**Task to carry out**
Would you count the lines of the listing that carry the word "screenshot"? Give only the resulting number.
+++
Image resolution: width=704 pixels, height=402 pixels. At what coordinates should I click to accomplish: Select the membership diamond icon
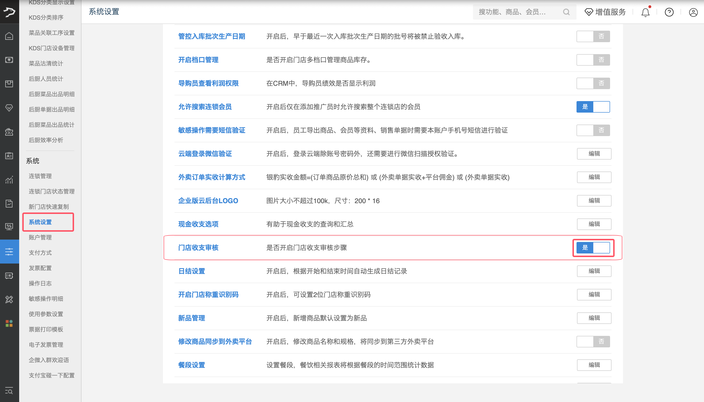[x=9, y=108]
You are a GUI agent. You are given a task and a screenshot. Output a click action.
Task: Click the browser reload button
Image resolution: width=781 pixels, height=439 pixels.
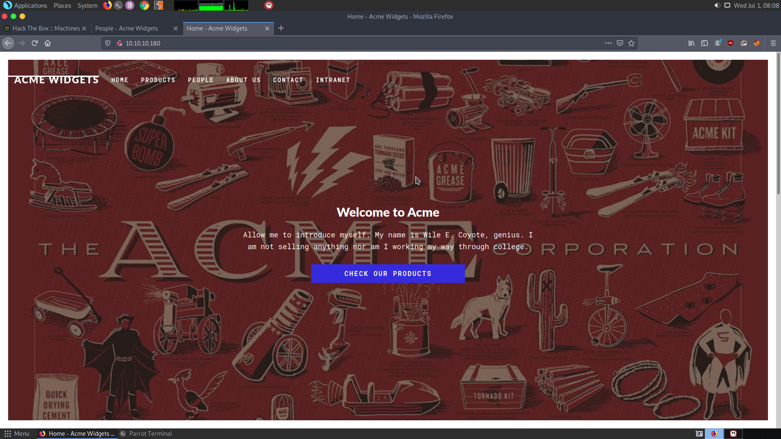[x=35, y=43]
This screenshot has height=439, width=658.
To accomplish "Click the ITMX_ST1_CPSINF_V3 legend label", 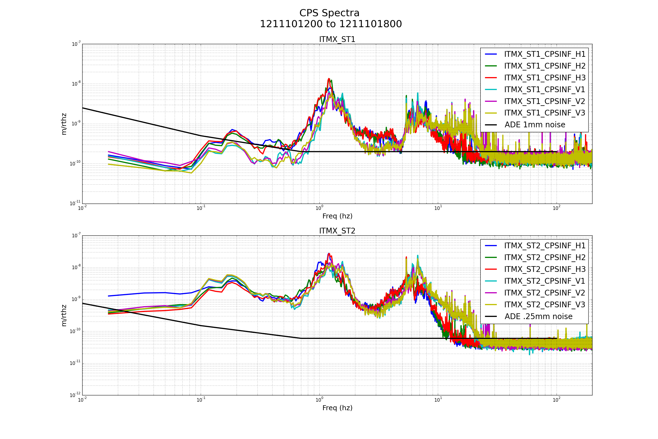I will (544, 113).
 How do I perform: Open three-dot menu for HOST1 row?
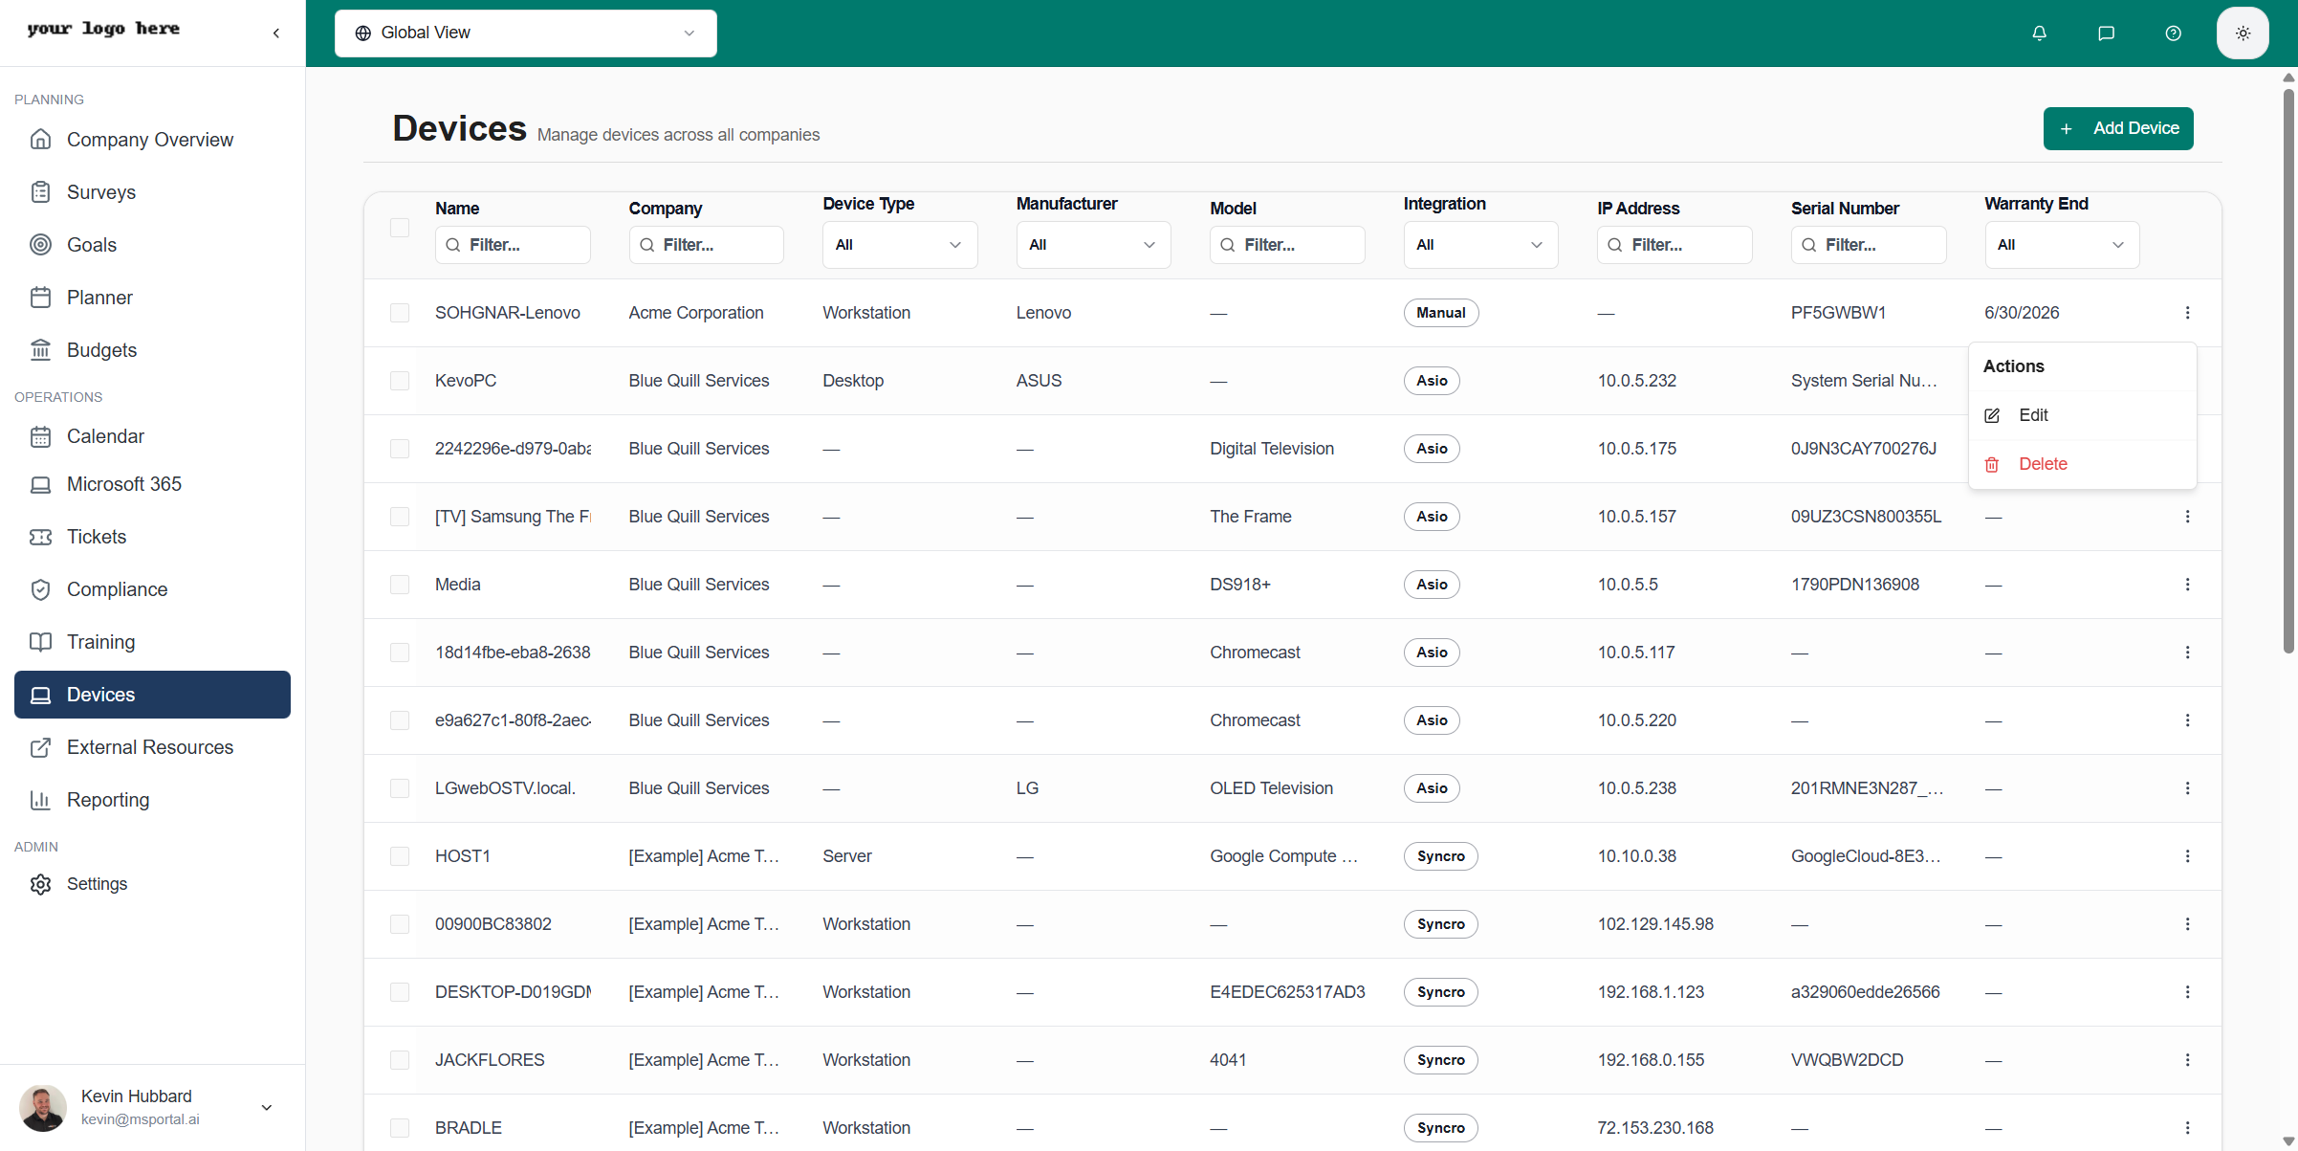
+++
**The completed task**
2